Die Entstehung der jüdischen Gemeinde in Weyhers geht in die Zeit des 18.
Jahrhunderts zurück: 1730 wurden vier jüdische Familien mit neun
Familienmitgliedern am Ort gezählt (über 13 Jahre; Familienvorstände: Jud
Wolf, Jud Arnd, Jud Jetzig, Jud Jetzig junior). Sie lebten auf dem Territorium derer von
Ebersberg, genannt von Weihers (s.u.Lit.M. Imhof 400 Jahre S. 30/31).
Hinweis: auch in dem Weyhers benachbarten Friesenhausen (Gemeinde
Dipperz) soll es im 19. Jahrhundert einige jüdische Familien gegeben haben.
Nach den Eintragungen des protestantischen Pfarrers hätten diese hier von 1811
bis 1880 gelebt. Die meisten jüdischen Familien seien bereits in den
1850er/1860er-Jahren von hier weggezogen, teils nach Amerika, teils in andere
Orte Deutschlands. 1880 sei der letzte jüdische Einwohner in Friesenhausen
gestorben. Bei dieser Zuordnung der u.g. Familienregister zu Friesenhausen bei
Weyhers handelt es sich jedoch um einen Fehler. Es ist das Bayerische Friesenhausen
bei Aidhausen gemeint. Dies geht u.a. daraus hervor, dass der in den
Familienregistern genannte Pfarrer Johanna Kaspar Krieg bis 1819 Pfarrer in
Friesenhausen Inspektion Wetzhausen in Bayern war (Quelle: Allgemeines
Intelligenzblatt für das Königreich Bayern 1819 Sp. 1162).

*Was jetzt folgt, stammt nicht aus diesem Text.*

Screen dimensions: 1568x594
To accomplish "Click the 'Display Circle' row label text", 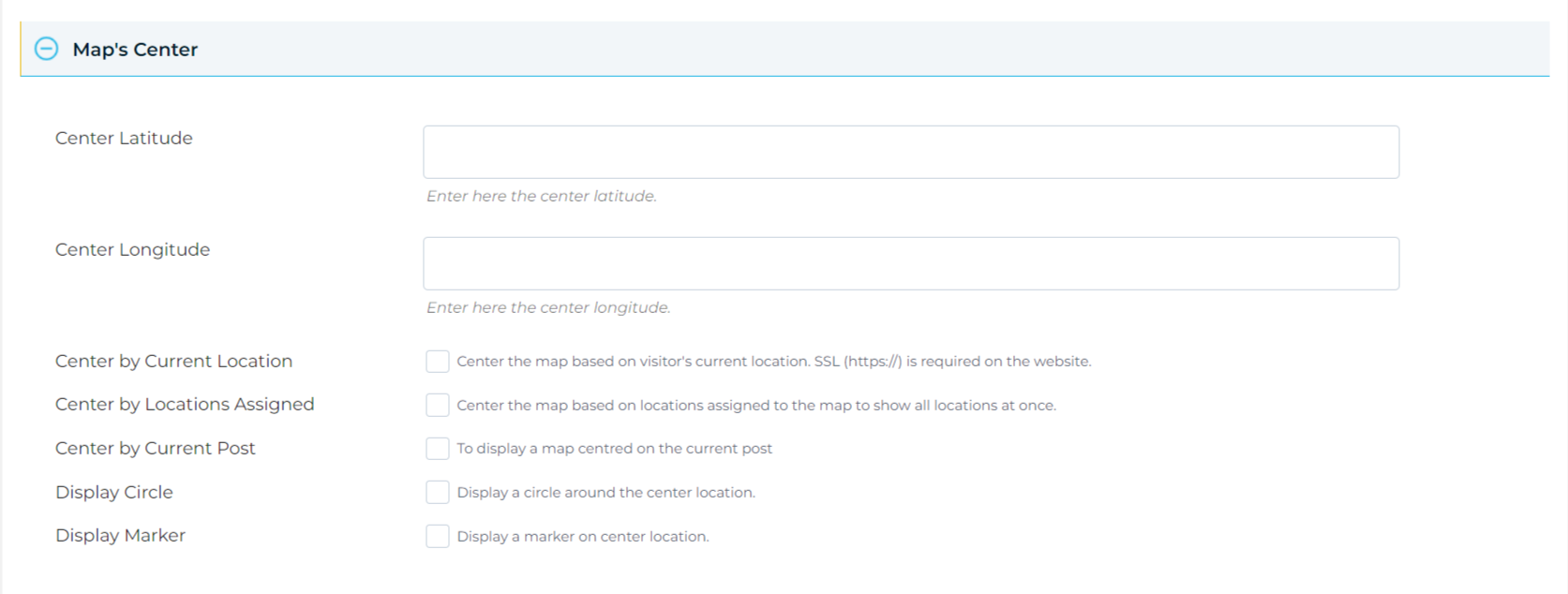I will 114,492.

Bei der Erstellung der Matrikellisten 1817 werden in Weyhers auf
insgesamt zwölf Matrikelstellen die folgenden jüdischen
Familienvorstände genannt (mit neuem Familiennamen und Erwerbszweig): Löw
Isaak Buchsbaum (geringer Viehhandel), Michel Levy Federkiel (Totengräber),
Isaack Levi Rosengarten (Alteisenhändler) Löw Blumenthal (ohne Handel), Michel
Liebmann Essen (Schlachter), Salomon Levy Goldschmitt (geringer Händler), Witwe
des Salomon Roßkamm (ohne Erwerb), Moses Jacob Nußbaum (Schmuser), Wolf
Liebmann Fenster (Spezerei- und Schnittware), Moses Liebmann Buchhalter (keine
Angabe), Joseph Furchheim (keine Angabe) Scheule, Witwe des Löw Nordhäuser
(Taglohn).
Seit der Mitte des 19. Jahrhunderts sind die jüdischen Familien relativ schnell
aus Weyhers in Städte der Umgebung abgewandert oder auch ausgewandert. Um 1880
waren noch sieben
jüdische Familien am Ort, ab 1890 noch die beiden Familien Rosengarten und
Steigerwald - 1905 waren es
zusammen 12 Personen.
An Einrichtungen bestanden - solange Gottesdienste abgehalten werden
konnten - eine Synagoge (s.u.), eine
Religionsschule, ein rituelles Bad und ein Friedhof, der zugleich als zentraler
Friedhof für die umliegenden jüdischen Gemeinden diente. Einen eigenen
jüdischer Lehrer, der zugleich als Vorbeter und Schochet tätig war, gab es
vermutlich in der ersten Hälfte des 19. Jahrhunderts.
Bis um 1930 lebten die beiden genannten Familien Rosengarten und
Steigerwald am Ort. Einige Familienmitglieder verstarben noch in Weyhers. Gustav
Steigerwald war Schneidermeister und hatte einen Kurzwarenhandlung. Jacob
Rosengarten verzog nach Frankfurt und wurde von dort in das Ghetto
Theresienstadt deportiert. Eine Pflegetochter von ihm (Ortrud) lebte später in
Ein Gev in Israel. Die Tochter Bertha Rosengarten hat in die Familie Steigerwald
eingeheiratet. Auch sie wurde von Frankfurt aus deportiert und ist umgekommen.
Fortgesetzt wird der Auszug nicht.